WHAT NEEDS TO BE DONE.
Rewrite the records from the line containing "Open the +12 more synced list" through the end of the records, switching "synced" to "shared" and keeping everything else unchanged. Leave the pictures out of your answer.

Screen-element location records.
**********

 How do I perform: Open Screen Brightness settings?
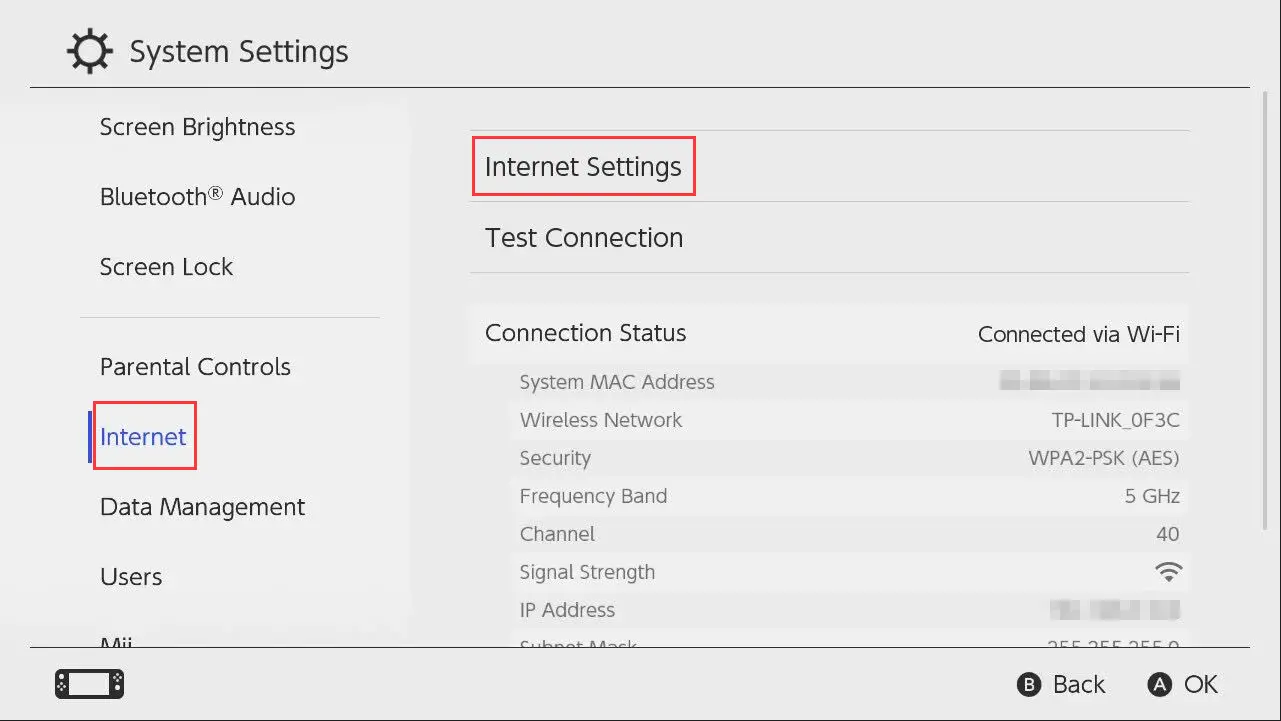point(197,127)
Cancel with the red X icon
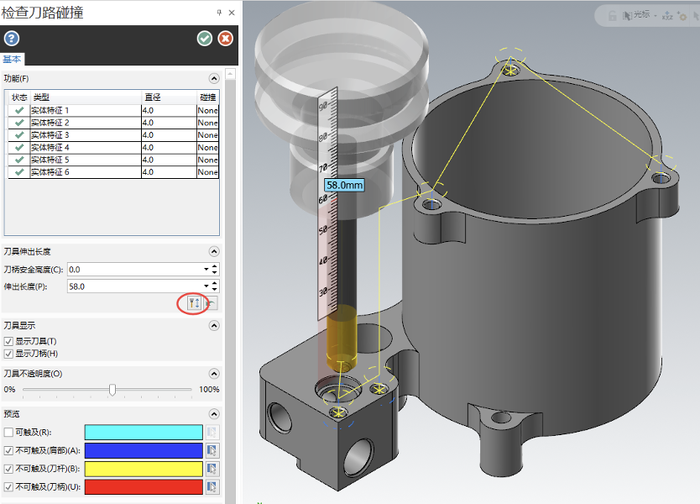Viewport: 700px width, 504px height. pyautogui.click(x=225, y=39)
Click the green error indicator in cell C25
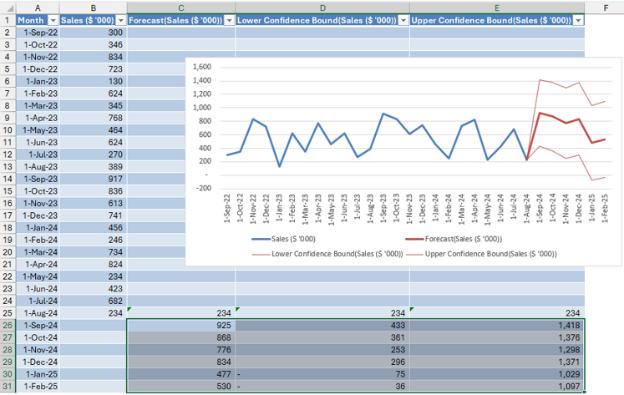 tap(129, 309)
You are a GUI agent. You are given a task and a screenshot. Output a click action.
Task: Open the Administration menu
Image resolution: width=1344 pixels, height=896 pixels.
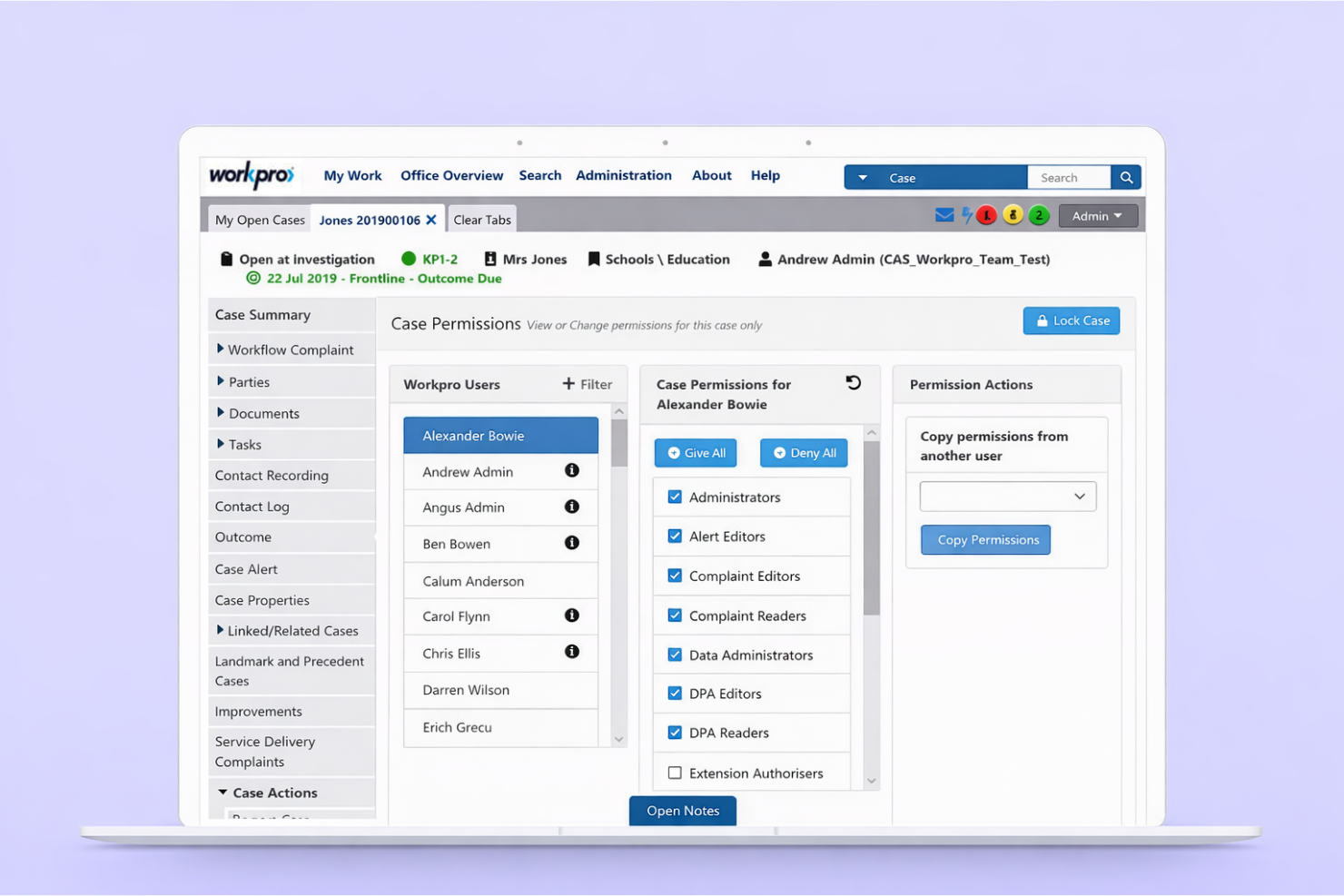tap(624, 175)
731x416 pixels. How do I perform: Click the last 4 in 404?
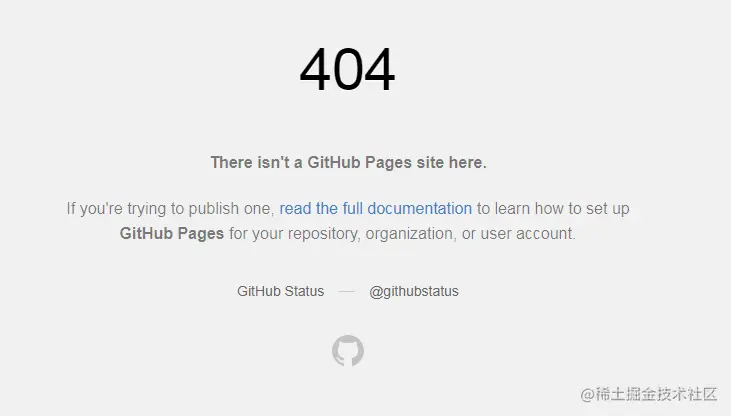379,69
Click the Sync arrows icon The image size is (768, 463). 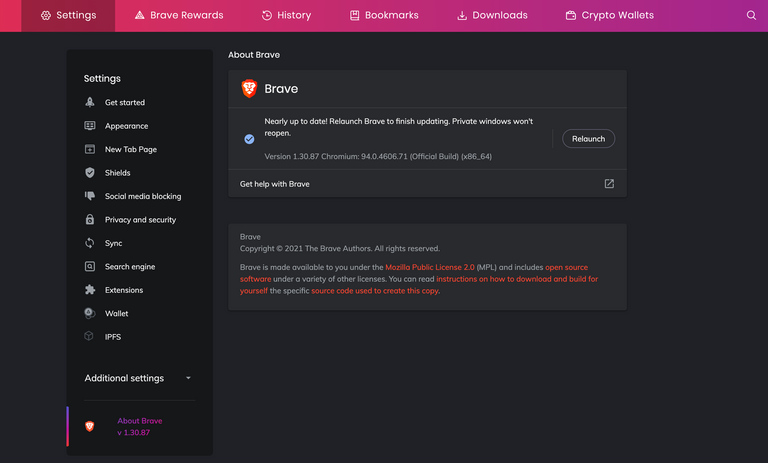tap(90, 243)
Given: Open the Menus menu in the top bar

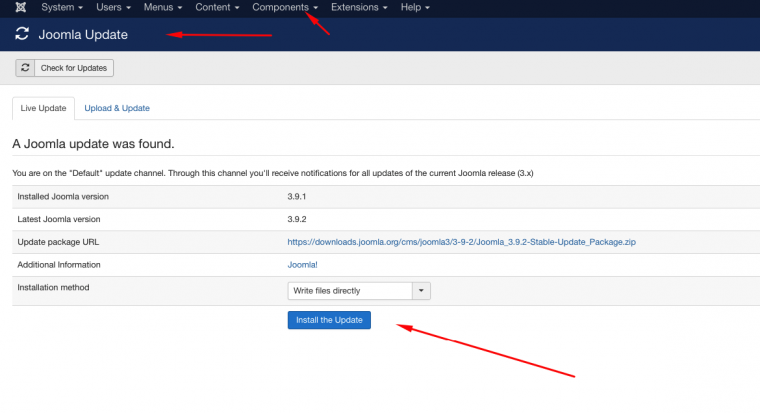Looking at the screenshot, I should (163, 8).
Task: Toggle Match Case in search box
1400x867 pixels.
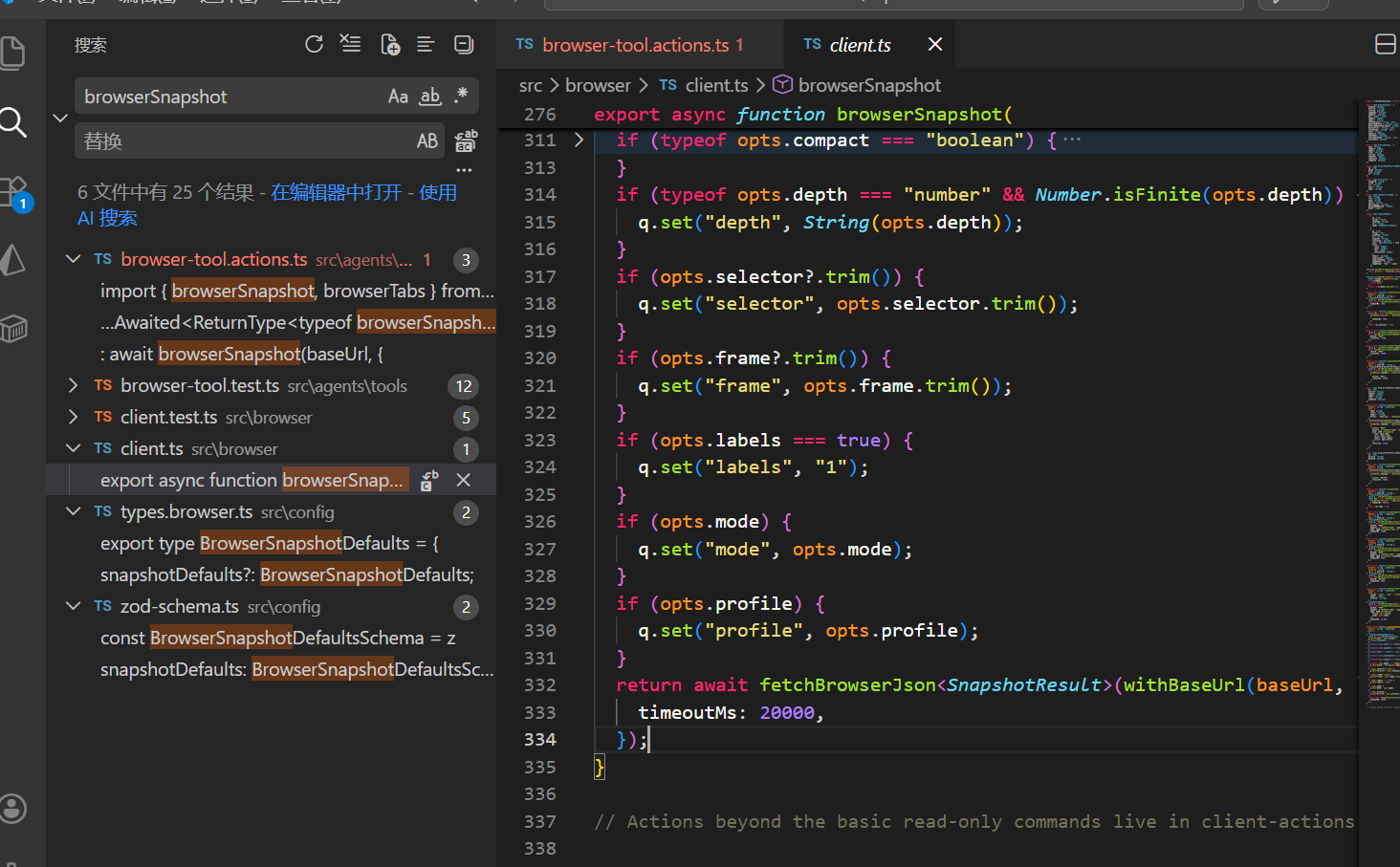Action: [x=398, y=97]
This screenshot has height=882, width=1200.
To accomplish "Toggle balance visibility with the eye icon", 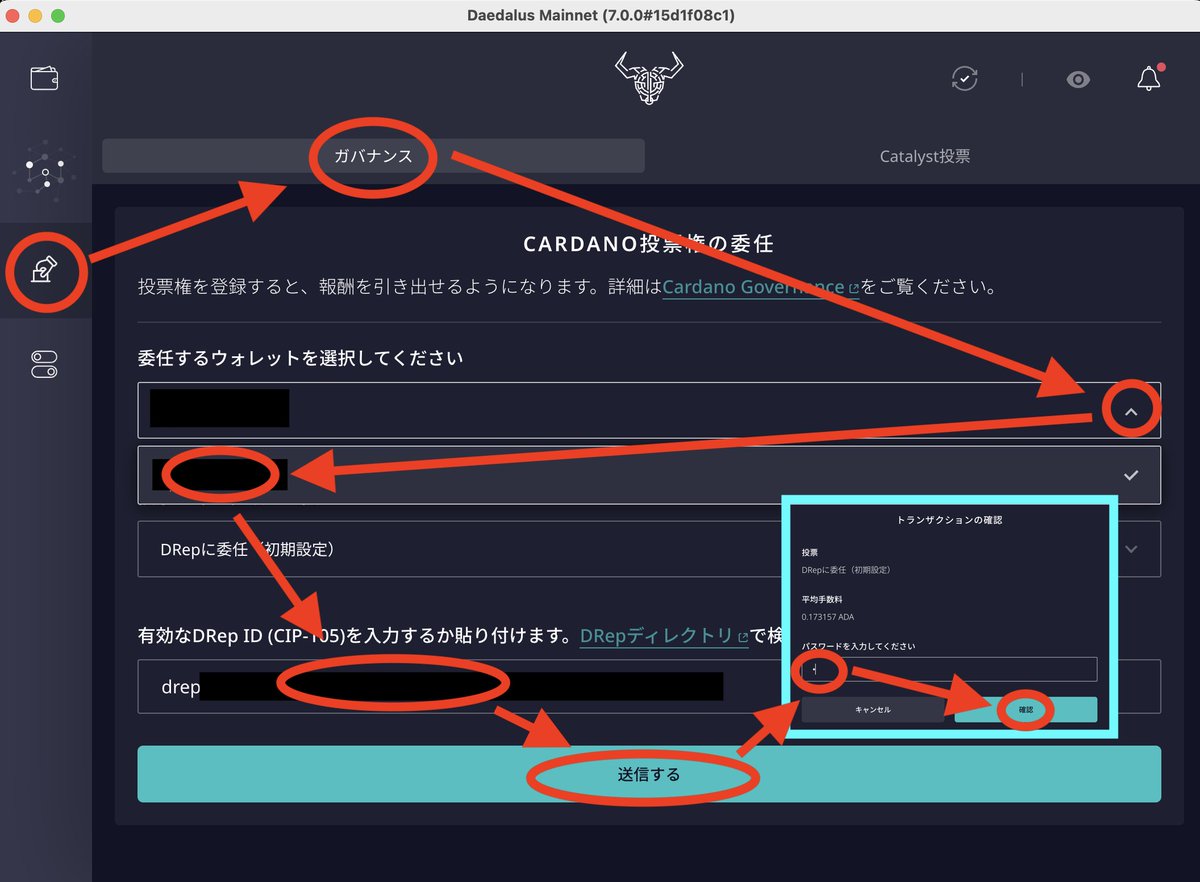I will point(1078,79).
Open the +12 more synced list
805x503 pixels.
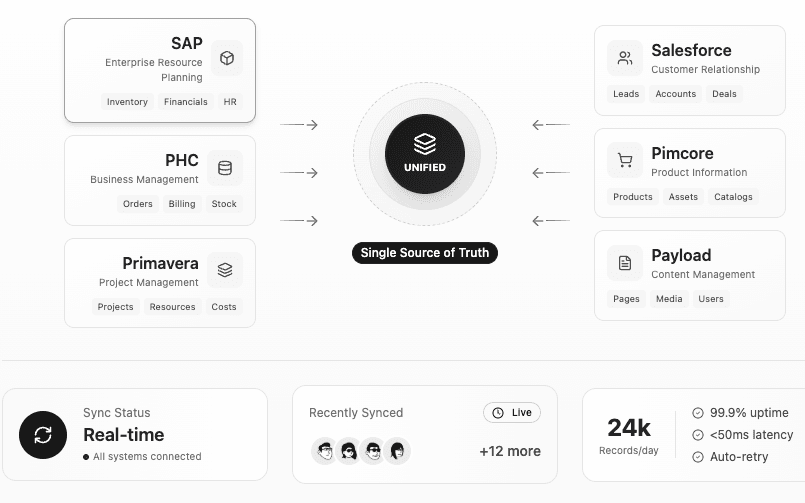tap(510, 451)
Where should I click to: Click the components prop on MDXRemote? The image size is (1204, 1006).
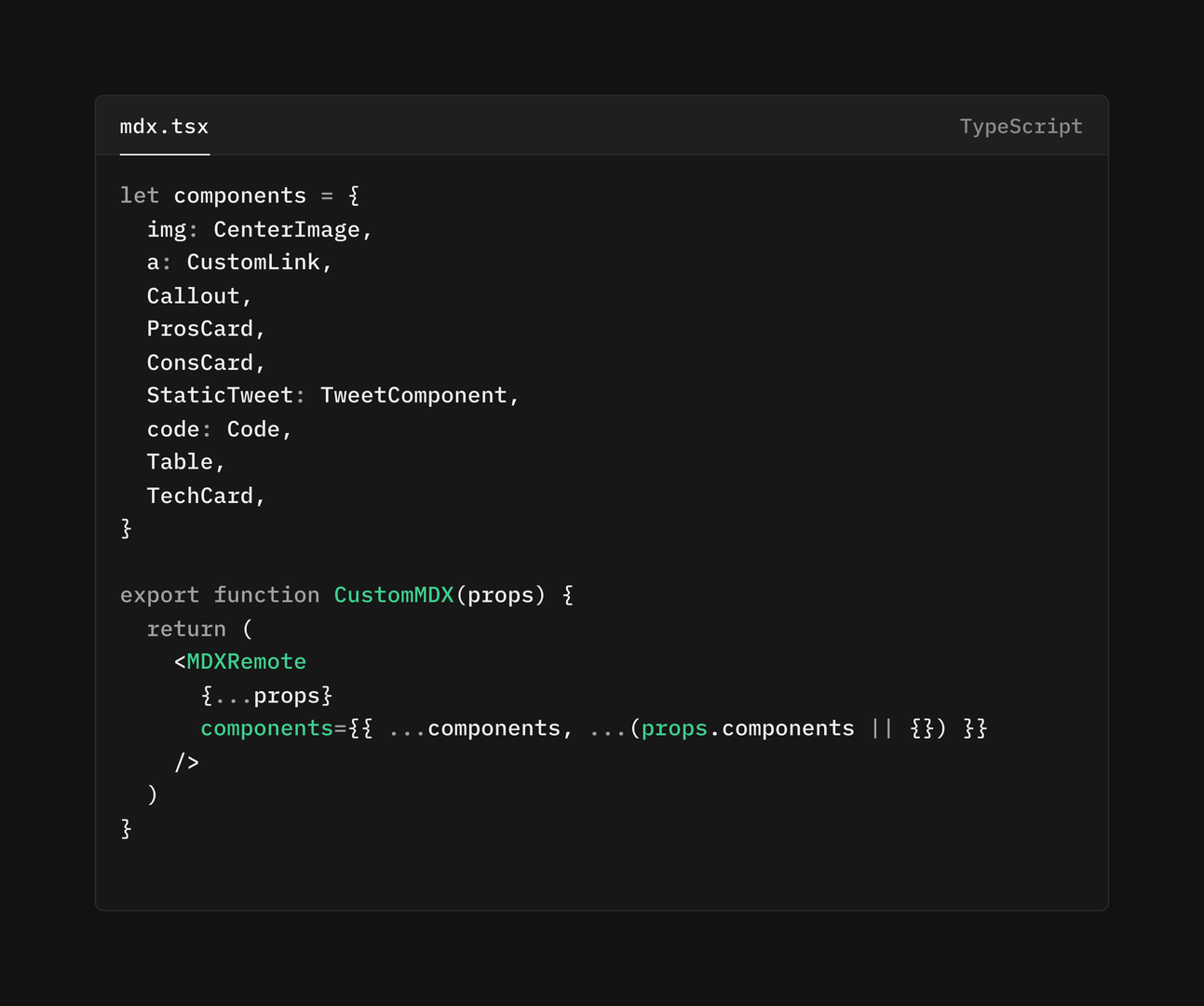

**********

OUTPUT BELOW.
Open the +12 more shared list
805x503 pixels.
tap(510, 451)
Where should I click to: Click the components prop on MDXRemote? The image size is (1204, 1006).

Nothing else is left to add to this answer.